WHAT YOU NEED TO DO »
The listing below holds pictures; exclude them. Return exactly the lines from the one with "Click Google's filings count 24,896" through the one with "Task: Click the clock icon showing 2 days".
┄┄┄┄┄┄┄┄┄┄┄┄┄┄┄┄┄┄┄┄
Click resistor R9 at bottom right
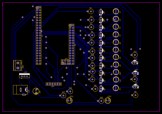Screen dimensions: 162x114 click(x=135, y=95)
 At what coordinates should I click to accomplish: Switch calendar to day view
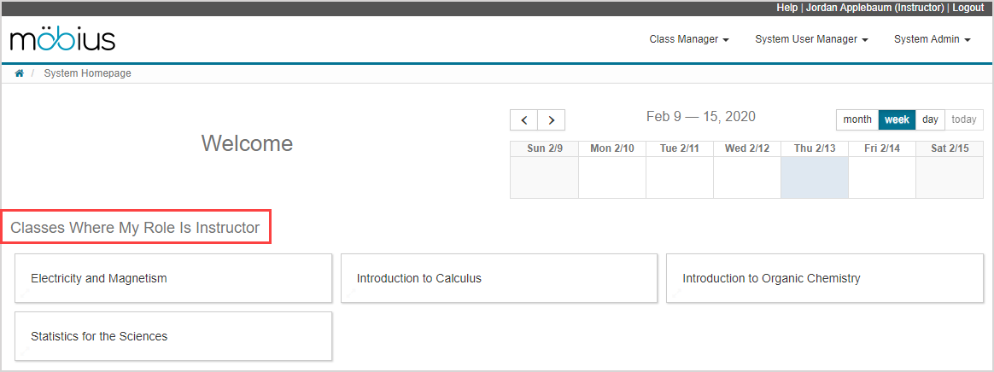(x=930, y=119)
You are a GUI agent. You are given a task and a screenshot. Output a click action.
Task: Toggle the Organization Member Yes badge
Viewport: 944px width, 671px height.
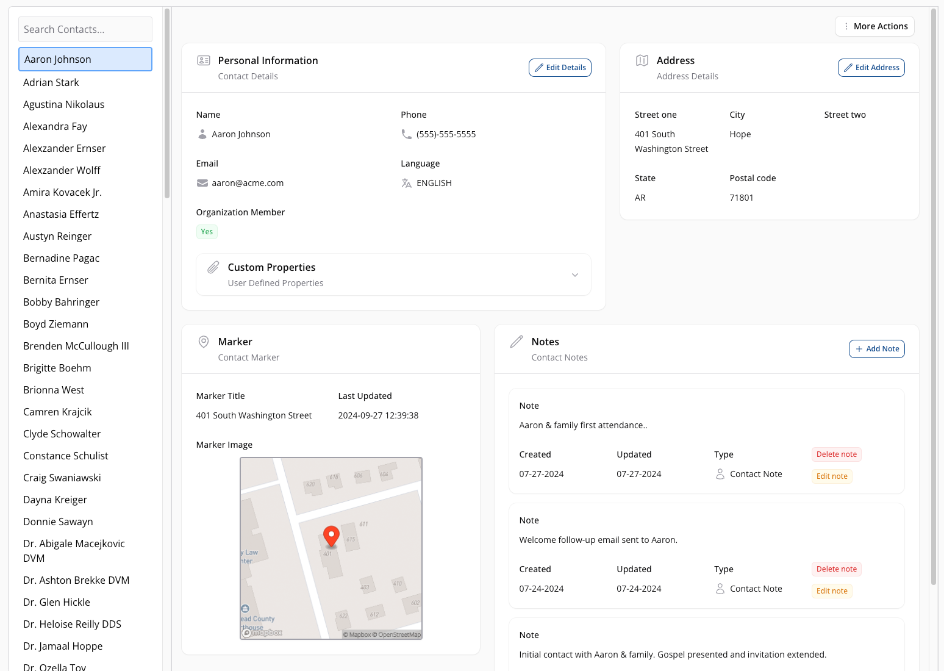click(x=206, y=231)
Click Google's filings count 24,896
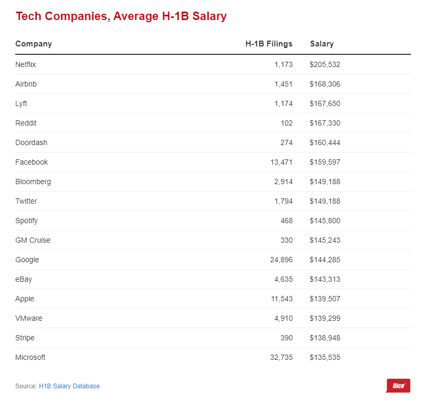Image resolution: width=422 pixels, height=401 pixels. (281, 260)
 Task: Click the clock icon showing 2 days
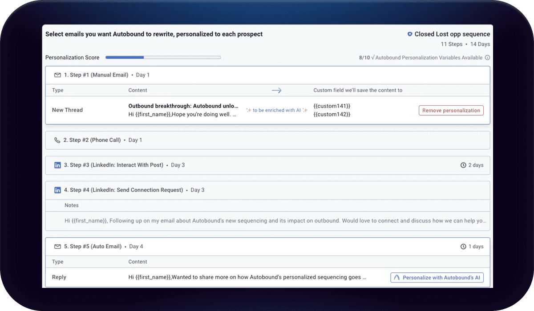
┄┄┄┄┄┄┄┄┄┄┄┄┄┄┄┄┄┄┄┄
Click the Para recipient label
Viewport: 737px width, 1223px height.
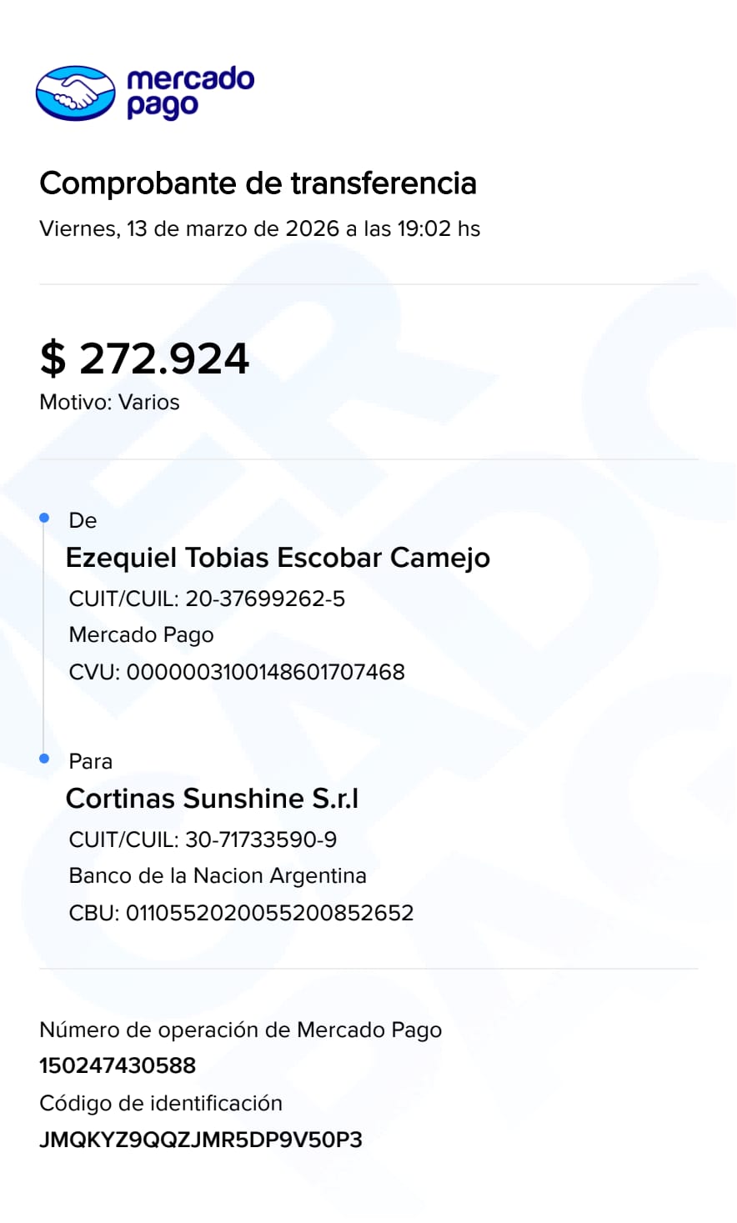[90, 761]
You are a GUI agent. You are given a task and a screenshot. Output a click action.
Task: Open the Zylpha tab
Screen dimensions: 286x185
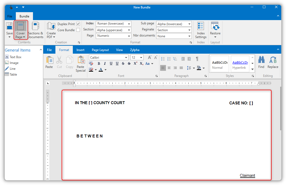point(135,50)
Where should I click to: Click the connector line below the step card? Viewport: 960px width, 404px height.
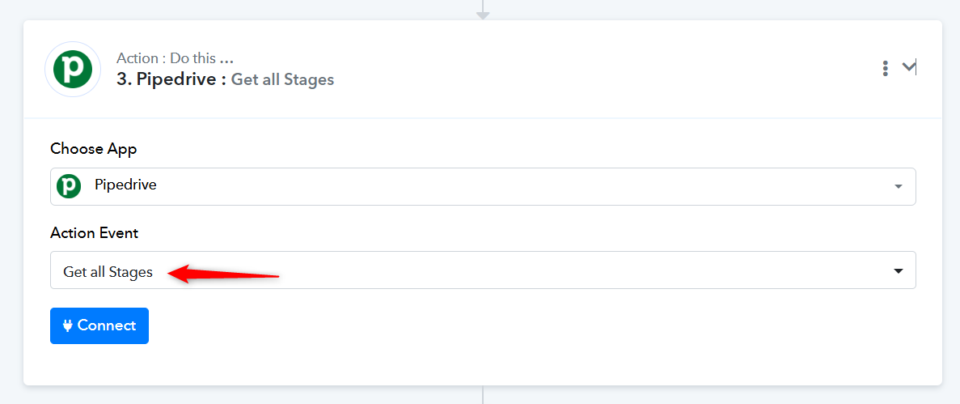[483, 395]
┄┄┄┄┄┄┄┄┄┄┄┄┄┄┄┄┄┄┄┄
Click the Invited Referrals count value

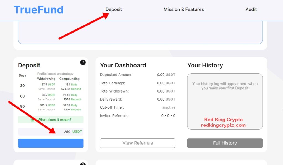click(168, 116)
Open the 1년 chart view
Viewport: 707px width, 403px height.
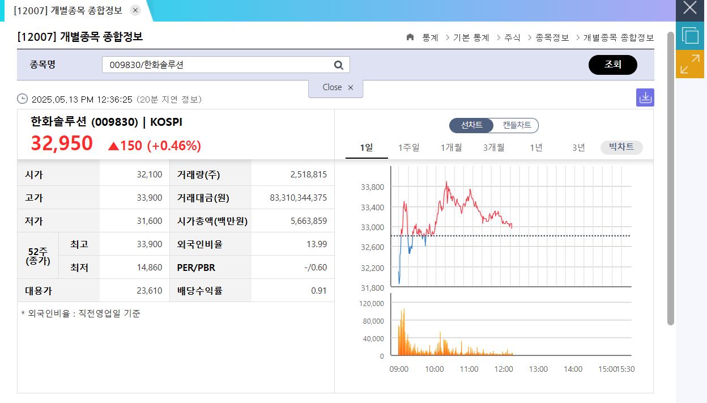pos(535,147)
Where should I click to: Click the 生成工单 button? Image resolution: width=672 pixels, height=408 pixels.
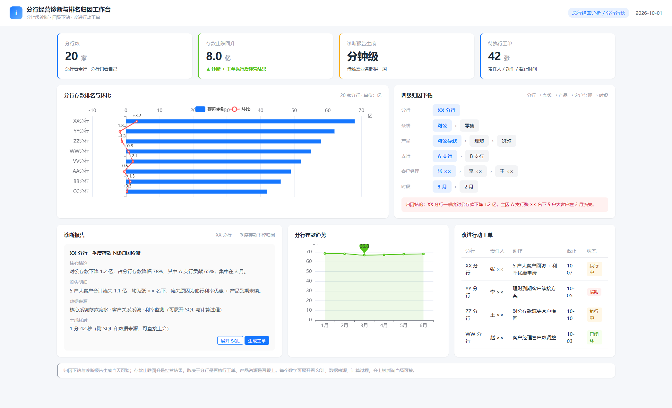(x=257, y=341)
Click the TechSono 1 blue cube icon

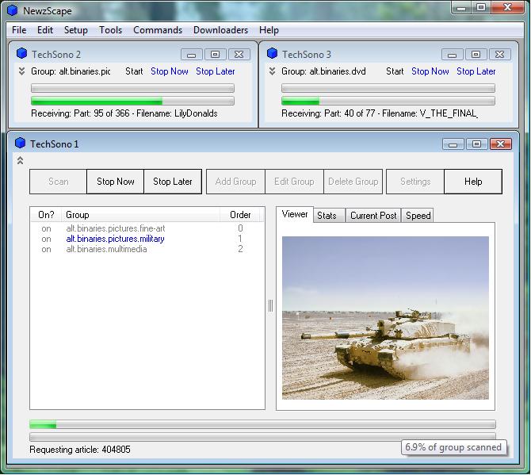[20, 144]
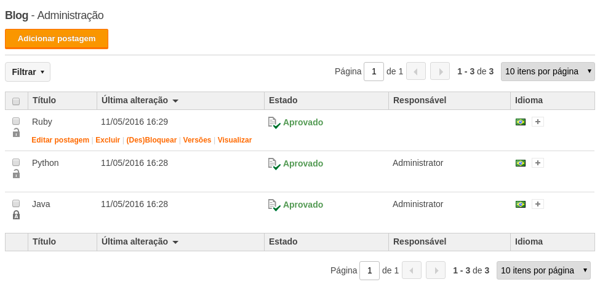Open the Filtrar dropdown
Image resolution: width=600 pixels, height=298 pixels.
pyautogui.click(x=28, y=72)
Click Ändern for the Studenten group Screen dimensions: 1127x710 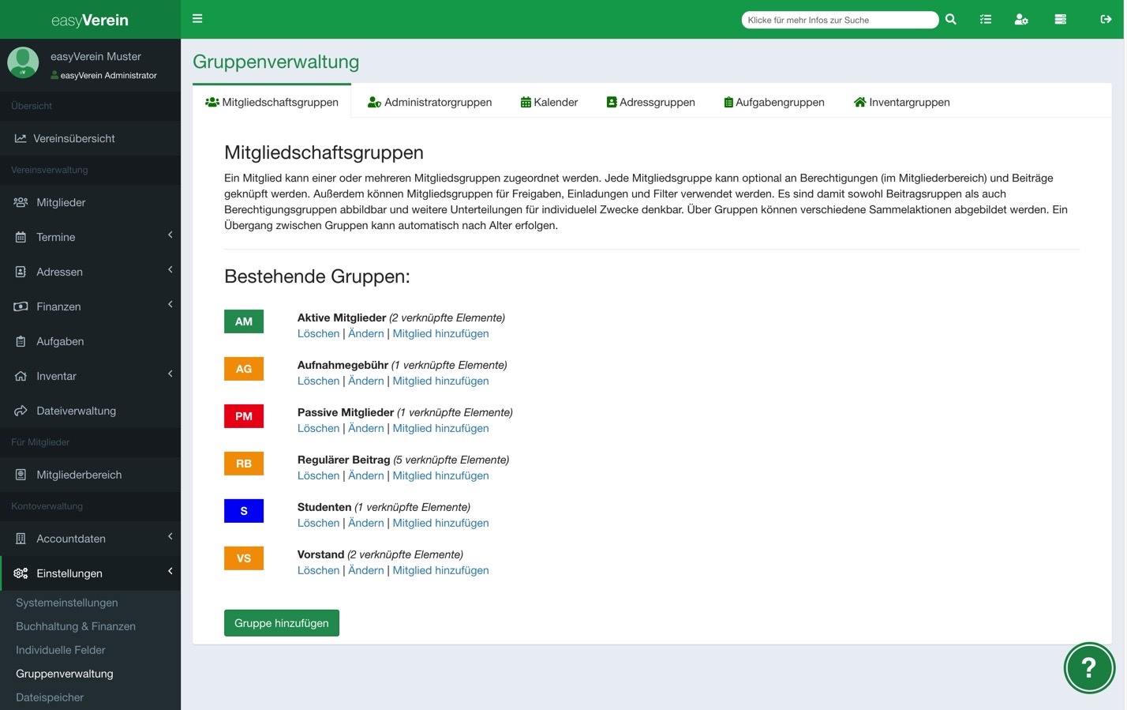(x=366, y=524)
┄┄┄┄┄┄┄┄┄┄┄┄┄┄┄┄┄┄┄┄
REPLY »
Click Google's filings count 24,896
Image resolution: width=422 pixels, height=401 pixels. (281, 260)
 Task: Click the clock icon showing 2 days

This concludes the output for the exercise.